Yesterday I learned that geometric relations between events can be characterized generally (and up to a common non-zero factor) in terms of their pairwise "Lorentzian distance, $d_{\ell}$", which satisfies for any three events, $\mathsf A$, $\mathsf B$, $\mathsf Q$
if $\mathsf A$ and $\mathsf B$ are space-like or light-like related to each other then $d_{\ell}[~\mathsf A, \mathsf B~] = d_{\ell}[~\mathsf A, \mathsf B~] = 0$; and otherwise:
if $\mathsf A$ and $\mathsf B$ are time-like related to each other then $d_{\ell}[~\mathsf A, \mathsf B~]$ may be zero, finite, or infinite;
if $d_{\ell}[~\mathsf A, \mathsf B~]$ is finite then $d_{\ell}[~\mathsf B, \mathsf A~] = 0$; and
if $d_{\ell}[~\mathsf A, \mathsf B~]$, $d_{\ell}[~\mathsf A, \mathsf Q~]$ and $d_{\ell}[~\mathsf B, \mathsf Q~]$ are all finite then the inverse triangle relation holds:
$$\left( \frac{d_{\ell}[~\mathsf A, \mathsf B~]}{d_{\ell}[~\mathsf A, \mathsf Q~]} \lt 1 \right) \text{ and } \left( \frac{d_{\ell}[~\mathsf B, \mathsf Q~]}{d_{\ell}[~\mathsf A, \mathsf Q~]} \lt 1 \right) \implies \left( \frac{d_{\ell}[~\mathsf A, \mathsf B~]}{d_{\ell}[~\mathsf A, \mathsf Q~]} + \frac{d_{\ell}[~\mathsf B, \mathsf Q~]}{d_{\ell}[~\mathsf A, \mathsf Q~]} \le 1 \right).$$
Questions:
Given a spacetime $\mathscr S$ as a set of events together with their values of Lorentzian distance, $\mathscr S := (\mathcal S, d_{\ell})$, are there conditions (on set $\mathcal S$ and/or on the pairwise values $d_{\ell}$) under which it is possible to determine whether or not $\mathscr S$ is a "flat spacetime"?

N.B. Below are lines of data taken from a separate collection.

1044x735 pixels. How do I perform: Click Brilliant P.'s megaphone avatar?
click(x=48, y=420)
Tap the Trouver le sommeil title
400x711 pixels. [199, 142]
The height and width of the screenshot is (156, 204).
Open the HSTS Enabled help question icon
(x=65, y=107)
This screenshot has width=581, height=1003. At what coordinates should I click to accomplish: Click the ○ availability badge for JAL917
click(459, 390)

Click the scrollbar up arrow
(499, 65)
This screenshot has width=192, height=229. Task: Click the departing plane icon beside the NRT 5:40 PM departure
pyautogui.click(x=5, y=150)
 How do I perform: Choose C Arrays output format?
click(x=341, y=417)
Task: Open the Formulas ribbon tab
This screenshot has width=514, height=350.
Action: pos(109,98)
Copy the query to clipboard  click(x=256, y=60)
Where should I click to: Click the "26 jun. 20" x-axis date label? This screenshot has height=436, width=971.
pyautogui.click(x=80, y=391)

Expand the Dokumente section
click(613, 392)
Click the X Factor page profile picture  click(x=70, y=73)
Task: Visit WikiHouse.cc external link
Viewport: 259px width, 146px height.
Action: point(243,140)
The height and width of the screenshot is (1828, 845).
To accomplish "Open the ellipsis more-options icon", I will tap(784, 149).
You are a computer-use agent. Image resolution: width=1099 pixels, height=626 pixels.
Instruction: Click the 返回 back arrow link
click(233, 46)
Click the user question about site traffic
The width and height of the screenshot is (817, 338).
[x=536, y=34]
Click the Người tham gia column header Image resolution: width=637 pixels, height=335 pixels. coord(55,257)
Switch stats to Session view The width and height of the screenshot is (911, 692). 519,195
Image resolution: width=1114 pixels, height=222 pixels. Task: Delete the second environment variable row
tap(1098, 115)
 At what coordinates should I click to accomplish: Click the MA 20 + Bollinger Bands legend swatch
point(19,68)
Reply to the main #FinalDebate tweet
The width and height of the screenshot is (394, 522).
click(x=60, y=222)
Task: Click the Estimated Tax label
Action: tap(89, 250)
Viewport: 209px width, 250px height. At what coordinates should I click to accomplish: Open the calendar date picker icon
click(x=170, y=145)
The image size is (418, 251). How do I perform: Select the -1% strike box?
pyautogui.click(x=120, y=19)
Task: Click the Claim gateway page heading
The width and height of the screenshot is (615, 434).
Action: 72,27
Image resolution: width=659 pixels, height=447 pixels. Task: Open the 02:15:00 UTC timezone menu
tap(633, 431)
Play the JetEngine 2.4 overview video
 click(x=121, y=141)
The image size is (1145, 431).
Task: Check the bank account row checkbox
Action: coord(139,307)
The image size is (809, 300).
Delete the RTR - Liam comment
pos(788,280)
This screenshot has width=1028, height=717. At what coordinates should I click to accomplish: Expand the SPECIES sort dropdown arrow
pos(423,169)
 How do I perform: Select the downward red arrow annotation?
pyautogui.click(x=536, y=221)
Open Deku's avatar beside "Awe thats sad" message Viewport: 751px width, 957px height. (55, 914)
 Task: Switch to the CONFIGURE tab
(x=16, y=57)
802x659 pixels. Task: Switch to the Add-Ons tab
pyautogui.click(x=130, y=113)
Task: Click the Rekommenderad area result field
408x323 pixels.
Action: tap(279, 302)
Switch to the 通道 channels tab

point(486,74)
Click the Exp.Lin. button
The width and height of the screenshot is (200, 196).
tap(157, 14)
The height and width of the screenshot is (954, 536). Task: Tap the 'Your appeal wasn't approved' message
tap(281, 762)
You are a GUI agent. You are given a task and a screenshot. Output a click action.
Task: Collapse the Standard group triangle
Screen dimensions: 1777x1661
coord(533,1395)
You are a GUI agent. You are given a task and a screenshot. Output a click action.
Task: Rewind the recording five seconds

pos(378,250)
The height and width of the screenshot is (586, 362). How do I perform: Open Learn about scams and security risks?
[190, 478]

If spacetime $\mathscr S$ satisfies such conditions, how exactly would be determined whether $\mathscr S$ is flat, or not?
And if $\mathscr S$ had thereby be found to be flat, then how can the corresponding values of "spacetime intervals, $s^2$" for all pairs of events in set $\mathcal S$ be expressed in terms of the given Lorentzian distance values $d_{\ell}$ ?
There exists a flat spacetime where every pair of events can be connected by both a spacelike path and by a timelike path. So in that case your "definition" would require that the distance between every pair of events is zero in that case. And that assignment of zero always works for any spacetime. So if you are claiming uniqueness you are wrong. We can just assert that every spacetime has a distance function that always assigns zero to any pair of events. You can't possibly get any information from that.
If instead I look at the spirit of your rules, many of the other properties seemed to be based on properties not obeyed by that spacetime. And it makes me think the whole theory was only designed to apply to some subset of spacetimes, probably time oriented ones. And that's a global property, so not accessible to experimental validation, so this is a math question.
And then it relates to the common concrete definition where the distance is just the supremum of zero and the lengths of all future directed (so only for time oriented spacetimes) causal paths from A to B.